These terms of service only state that this content “may” be removed. The flexibility of language used in these kinds of regulatory codes often means that hate speech removal can be evaded. Where the terms of service fail government pressure helps ensure companies take a more hard-line approach towards regulation.
Why Australia should not
1. Freedom of Speech vs. Censorship
Although governments continue to place pressure on tech companies to regulate their platforms, there is a concern that this level of restriction may threaten free speech. American tech companies have an increased interest in protecting free speech due to US constitutional values. This interest inherently influences their terms of service and codes of regulation. There is a broader issue surrounding the decision to regulate and what kind of content comes under the definition of “hate speech”. as regulating bodies and media platforms have differing definitions of hate speech. The decision to remove and regulate content based on these definitions is undoubtedly complex as platforms want to avoid the idea of censorship.
The following Tweet demonstrates the difficulties platforms face in determining what content classifies as hate speech.
last night twitter banned me for calling myself a slut and said it was hate speech… lmfao pic.twitter.com/71qi2TT7HY
— Detective Jason, Attorney At Law!!! (@DetectiveJason) October 9, 2019
2. Private companies regulating a Public forum?
Another issue surrounding the push for social platforms regulating their platforms is the idea of a private corporation regulating a public forum as opposed to public authorities. Laws like those applied in Germany can be seen as a policing exercise towards tech platforms rather than a collaborative effort to regulate a public platform. Gillespie says “content moderation receives too little public scrutiny even as it shapes social norms and creates consequences for public discourse, cultural production, and the fabric of society” (2018, p.1). Because the discourse that takes place on social media is central to how people communicate, many believe that governments have a duty as a public authority to take part in regulation.
Mark Zukerberg recently called for global regulations including overarching rules for hate speech stating;
“Internet companies should be accountable for enforcing standards on harmful content. It’s impossible to remove all harmful content from the internet, but when people use dozens of different sharing services — all with their own policies and processes — we need a more standardized approach.”
The techniques used to moderate by these social media platforms also present a problem. Current moderation of hate speech includes a combination of artificial intelligence which picks up on key terms and phrases as well as human moderators who monitor content for illegal hate speech. Human moderators handle thousands of instances of extreme material daily for minimal pay, and many are psychologically scarred. Platforms also heavily rely on community flagging in order to bring their attention to hate speech in the first place.
Video giving further insight into the psychological effect of moderation, Standard YouTube License
I argue that Australia should not focus on implementing legislation that places responsibility on social media platforms to remove hate speech. Instead, Australia needs to work with these platforms to develop better means of moderation and removal of hate speech.

Given entries>
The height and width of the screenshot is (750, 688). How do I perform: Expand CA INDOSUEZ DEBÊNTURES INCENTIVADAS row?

* * *

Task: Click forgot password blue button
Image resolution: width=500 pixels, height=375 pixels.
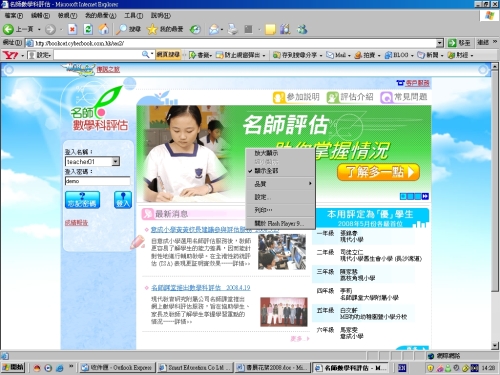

* * *

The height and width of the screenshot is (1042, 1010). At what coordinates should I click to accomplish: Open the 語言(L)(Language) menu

Required actions>
1. Please repeat the essay on hate speech regulation word for word, starting at "last night twitter" and ending at "a Public forum?".
2. According to the essay on hate speech regulation, what do platforms heavily rely on to bring hate speech to their attention in the first place?
3. Write the next part of the essay on hate speech regulation, picking up after its final sentence.

Solved tasks>
1.
last night twitter banned me for calling myself a slut and said it was hate speech… lmfao pic.twitter.com/71qi2TT7HY
— Detective Jason, Attorney At Law!!! (@DetectiveJason) October 9, 2019
2. Private companies regulating a Public forum?

2. Community flagging.

3.
Two significant issues that prevent platforms alone from achieving perfect regulation of hate speech are the continually shifting concept hate speech which differs between cultures and changes over time and the sheer scale of content published online.
Gillespie notes that the majority of platforms have embraced a “publish-then-filter” approach whereby user posts are immediately public, without review, and platforms can remove questionable content only after the fact (2018). For example, every second, on average there are 6,000 tweets posted on Twitter. This scale makes detection, moderation and removal of hate speech extremely challenging
Instead of placing all responsibility on the media companies the government and community need to work with the social platform to develop new systems of tackling targeted hate on social media. Artificial intelligence is an important technology currently used by media companies to monitor and regulate hate speech (Accenture, 2018). Although this technology is currently not 100% effective, with more government-led initiatives the next generation software may reduce the need for low-paid and psychologically damaging human moderation
Australia has already attempted to place the responsibility of removing online hate speech on Social Media companies through hastily produced criminal code. This legislation is not a long-term solution for the issue of illegal hate speech. Instead, more needs to be done to develop new methods of moderation that are better suited to the scale of content on social platforms and the human moderators that regulate social media.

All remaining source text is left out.